# RECORDS SHOWN
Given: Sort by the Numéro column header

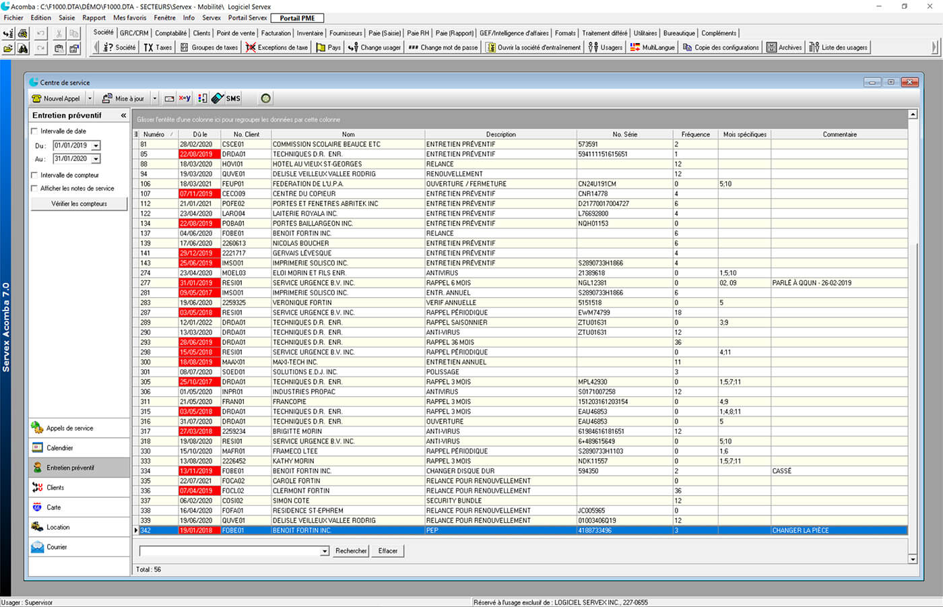Looking at the screenshot, I should (154, 134).
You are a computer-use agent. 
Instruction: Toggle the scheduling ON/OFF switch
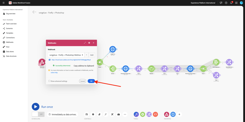pos(38,114)
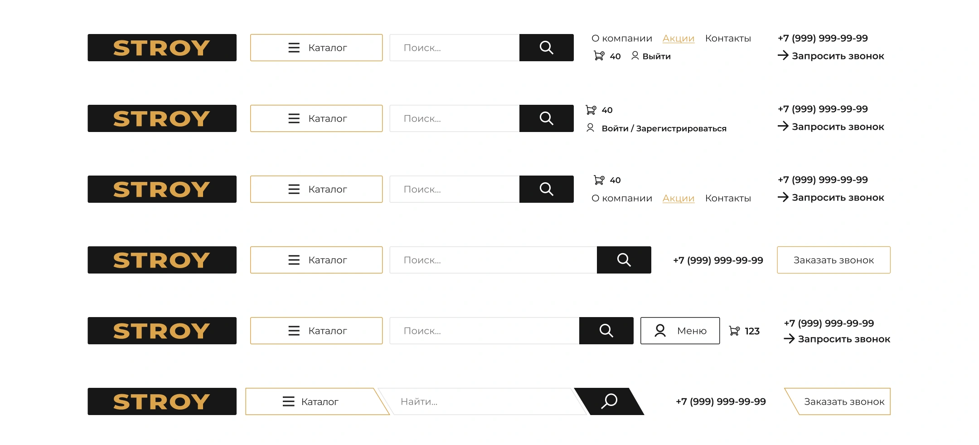Screen dimensions: 979x445
Task: Open О компании in the first header
Action: coord(622,39)
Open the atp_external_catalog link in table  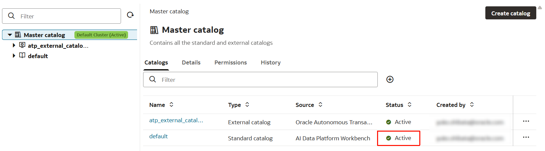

# ABOUT THIS EXERCISE
Should a record include a picture, omit it from your copy and return the rest unchanged.

# EXERCISE ANSWER
Given: Sort by the Numéro column header

Looking at the screenshot, I should (154, 134).
You are a computer-use agent. 
Instruction: Toggle the scheduling ON/OFF switch
pos(38,114)
Screen dimensions: 979x445
Task: Open О компании in the first header
Action: coord(622,39)
Open the atp_external_catalog link in table  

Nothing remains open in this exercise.